I am writing an option pricing model for production use. Its not for arb or anything so it doesn't need to be 100% as accurate as possible. Just good enough for "what happens to my book if we jump 10 handles sorta thing."
I want to preface this with, I have to price most of my options same day expiry which kind of leaves out Quantlib or something of the sort unless I want to rewrite a lot of it and recompile it.
1.) I am pricing (futures options) on SPX, Nasdaq, Crude, NatGas 10year treasury note, long term treasury.
2.) What models should I be using? I realize for commodities I need to include cost of carry, but is there a model out there besides Binomial trees that I can use to price the commodities?
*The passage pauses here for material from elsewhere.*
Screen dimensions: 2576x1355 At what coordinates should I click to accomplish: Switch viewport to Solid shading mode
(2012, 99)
3.)As far as dividends, if Im pricing SPX Futures options is binomial tree the best way to do that? and do I really need to price in every discrete dividend into the BT model at the exact date and time it happens? Or will continuous/no dividend be accurate enough?
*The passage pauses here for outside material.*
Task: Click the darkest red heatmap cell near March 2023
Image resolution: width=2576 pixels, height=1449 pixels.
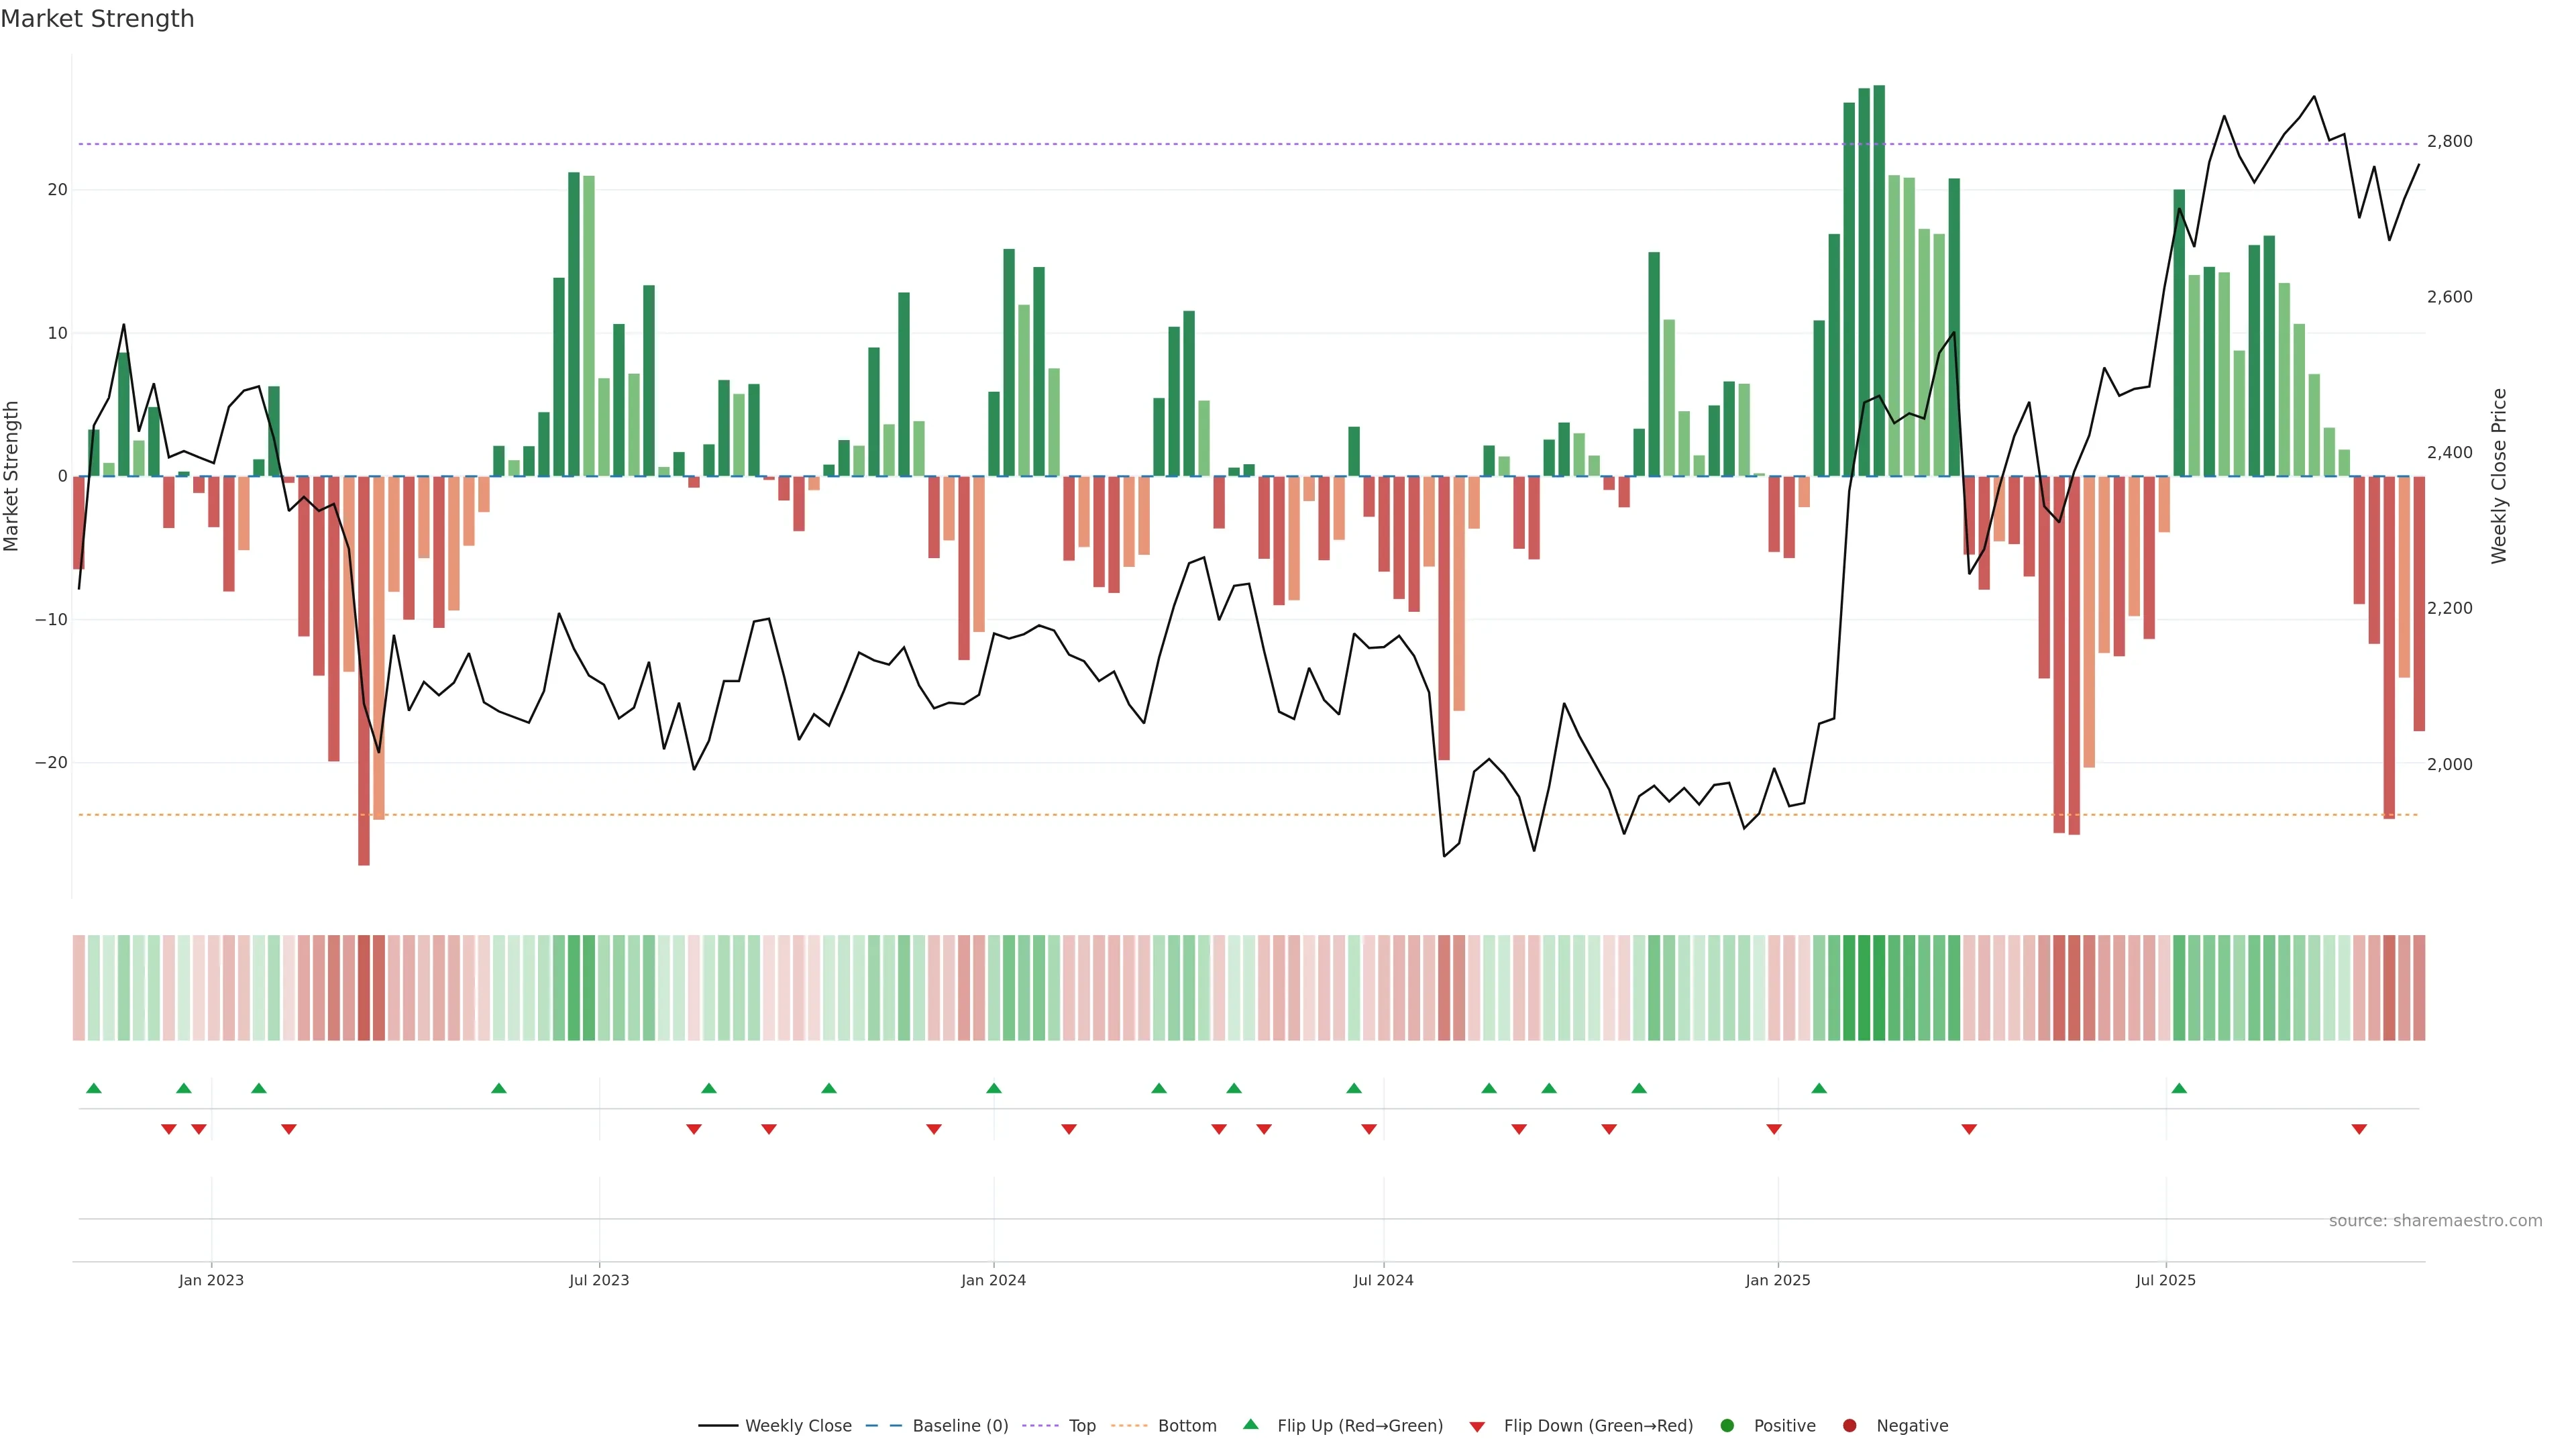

4.) Are there any additional caveats to pricing same day expiration options? - Currently I'm not sure what to divided the hours left in the day by for my time in the pricing model. I believe it would be from 6pm(open) to 4pm(settle) which is 22 hours if its under 24 hours to expiration. that would open some problems when pricing between 4-5pm say on a tuesday for wednesday expiration but that can be solved pretty easily.